* Try it *
From first line to last, output the records below exactly.

Collected data entries
•••
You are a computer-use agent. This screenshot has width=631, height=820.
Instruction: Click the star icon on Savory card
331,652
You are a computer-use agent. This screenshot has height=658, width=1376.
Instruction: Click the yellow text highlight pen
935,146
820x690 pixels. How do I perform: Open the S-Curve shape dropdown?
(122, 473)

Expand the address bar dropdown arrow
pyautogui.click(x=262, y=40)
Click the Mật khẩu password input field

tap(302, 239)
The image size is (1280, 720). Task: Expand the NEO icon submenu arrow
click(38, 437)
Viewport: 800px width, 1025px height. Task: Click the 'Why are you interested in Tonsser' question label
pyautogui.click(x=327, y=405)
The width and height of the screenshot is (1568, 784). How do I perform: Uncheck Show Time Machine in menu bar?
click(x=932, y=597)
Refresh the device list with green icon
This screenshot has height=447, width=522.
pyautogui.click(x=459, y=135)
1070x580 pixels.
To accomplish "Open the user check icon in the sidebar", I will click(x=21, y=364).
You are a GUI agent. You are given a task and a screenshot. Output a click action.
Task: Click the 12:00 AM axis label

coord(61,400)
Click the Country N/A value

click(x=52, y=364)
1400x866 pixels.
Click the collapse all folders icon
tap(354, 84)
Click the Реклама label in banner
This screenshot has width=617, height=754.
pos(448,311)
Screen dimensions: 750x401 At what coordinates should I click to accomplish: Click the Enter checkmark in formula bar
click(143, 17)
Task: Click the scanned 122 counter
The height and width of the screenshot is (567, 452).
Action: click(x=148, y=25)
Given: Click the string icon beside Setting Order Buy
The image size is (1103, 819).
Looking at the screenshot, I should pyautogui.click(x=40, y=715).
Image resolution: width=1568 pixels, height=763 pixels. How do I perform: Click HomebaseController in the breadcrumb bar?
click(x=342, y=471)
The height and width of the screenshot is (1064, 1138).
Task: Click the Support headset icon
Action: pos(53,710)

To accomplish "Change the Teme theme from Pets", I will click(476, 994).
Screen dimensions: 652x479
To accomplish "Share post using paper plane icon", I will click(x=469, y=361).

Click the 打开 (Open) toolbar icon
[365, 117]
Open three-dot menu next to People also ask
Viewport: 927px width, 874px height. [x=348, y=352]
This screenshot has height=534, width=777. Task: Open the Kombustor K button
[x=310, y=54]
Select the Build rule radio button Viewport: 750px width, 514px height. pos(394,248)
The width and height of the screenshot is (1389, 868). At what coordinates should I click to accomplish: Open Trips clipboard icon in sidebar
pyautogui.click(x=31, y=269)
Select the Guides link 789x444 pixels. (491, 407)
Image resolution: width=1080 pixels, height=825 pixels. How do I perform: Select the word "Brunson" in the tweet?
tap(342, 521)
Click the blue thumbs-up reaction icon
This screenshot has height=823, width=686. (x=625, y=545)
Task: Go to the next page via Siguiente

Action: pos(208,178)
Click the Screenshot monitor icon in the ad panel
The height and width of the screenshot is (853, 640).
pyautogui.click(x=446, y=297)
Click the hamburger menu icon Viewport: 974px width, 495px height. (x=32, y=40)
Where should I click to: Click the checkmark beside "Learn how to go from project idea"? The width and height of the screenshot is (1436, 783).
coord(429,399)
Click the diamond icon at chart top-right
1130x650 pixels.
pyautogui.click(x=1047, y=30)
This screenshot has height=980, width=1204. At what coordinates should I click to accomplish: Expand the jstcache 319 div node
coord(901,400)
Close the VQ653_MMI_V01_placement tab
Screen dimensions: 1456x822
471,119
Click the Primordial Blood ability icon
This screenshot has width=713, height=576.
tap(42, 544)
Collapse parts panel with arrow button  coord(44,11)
•••
* Response below *
You are a computer-use agent. This screenshot has width=631, height=820.
Instruction: Click the star icon on Savory card
331,652
You are a computer-use agent. This screenshot has height=658, width=1376.
Instruction: Click the yellow text highlight pen
935,146
820x690 pixels. How do I perform: Open the S-Curve shape dropdown?
(122, 473)

Expand the address bar dropdown arrow
pyautogui.click(x=262, y=40)
Click the Mật khẩu password input field

tap(302, 239)
The image size is (1280, 720). Task: Expand the NEO icon submenu arrow
click(38, 437)
Viewport: 800px width, 1025px height. Task: Click the 'Why are you interested in Tonsser' question label
pyautogui.click(x=327, y=405)
The width and height of the screenshot is (1568, 784). How do I perform: Uncheck Show Time Machine in menu bar?
click(x=932, y=597)
Refresh the device list with green icon
This screenshot has height=447, width=522.
pyautogui.click(x=459, y=135)
1070x580 pixels.
To accomplish "Open the user check icon in the sidebar", I will click(x=21, y=364).
You are a GUI agent. You are given a task and a screenshot. Output a click action.
Task: Click the 12:00 AM axis label

coord(61,400)
Click the Country N/A value

click(x=52, y=364)
1400x866 pixels.
Click the collapse all folders icon
tap(354, 84)
Click the Реклама label in banner
This screenshot has width=617, height=754.
pos(448,311)
Screen dimensions: 750x401 At what coordinates should I click to accomplish: Click the Enter checkmark in formula bar
click(143, 17)
Task: Click the scanned 122 counter
The height and width of the screenshot is (567, 452).
Action: click(x=148, y=25)
Given: Click the string icon beside Setting Order Buy
The image size is (1103, 819).
Looking at the screenshot, I should pyautogui.click(x=40, y=715).
Image resolution: width=1568 pixels, height=763 pixels. How do I perform: Click HomebaseController in the breadcrumb bar?
click(x=342, y=471)
The height and width of the screenshot is (1064, 1138).
Task: Click the Support headset icon
Action: pos(53,710)

To accomplish "Change the Teme theme from Pets", I will click(476, 994).
Screen dimensions: 652x479
To accomplish "Share post using paper plane icon", I will click(x=469, y=361).

Click the 打开 (Open) toolbar icon
[365, 117]
Open three-dot menu next to People also ask
Viewport: 927px width, 874px height. [x=348, y=352]
This screenshot has height=534, width=777. Task: Open the Kombustor K button
[x=310, y=54]
Select the Build rule radio button Viewport: 750px width, 514px height. pos(394,248)
The width and height of the screenshot is (1389, 868). At what coordinates should I click to accomplish: Open Trips clipboard icon in sidebar
pyautogui.click(x=31, y=269)
Select the Guides link 789x444 pixels. (491, 407)
Image resolution: width=1080 pixels, height=825 pixels. How do I perform: Select the word "Brunson" in the tweet?
tap(342, 521)
Click the blue thumbs-up reaction icon
This screenshot has height=823, width=686. (x=625, y=545)
Task: Go to the next page via Siguiente

Action: pos(208,178)
Click the Screenshot monitor icon in the ad panel
The height and width of the screenshot is (853, 640).
pyautogui.click(x=446, y=297)
Click the hamburger menu icon Viewport: 974px width, 495px height. (x=32, y=40)
Where should I click to: Click the checkmark beside "Learn how to go from project idea"? The width and height of the screenshot is (1436, 783).
coord(429,399)
Click the diamond icon at chart top-right
1130x650 pixels.
pyautogui.click(x=1047, y=30)
This screenshot has height=980, width=1204. At what coordinates should I click to accomplish: Expand the jstcache 319 div node
coord(901,400)
Close the VQ653_MMI_V01_placement tab
Screen dimensions: 1456x822
471,119
Click the Primordial Blood ability icon
This screenshot has width=713, height=576.
tap(42, 544)
Collapse parts panel with arrow button  coord(44,11)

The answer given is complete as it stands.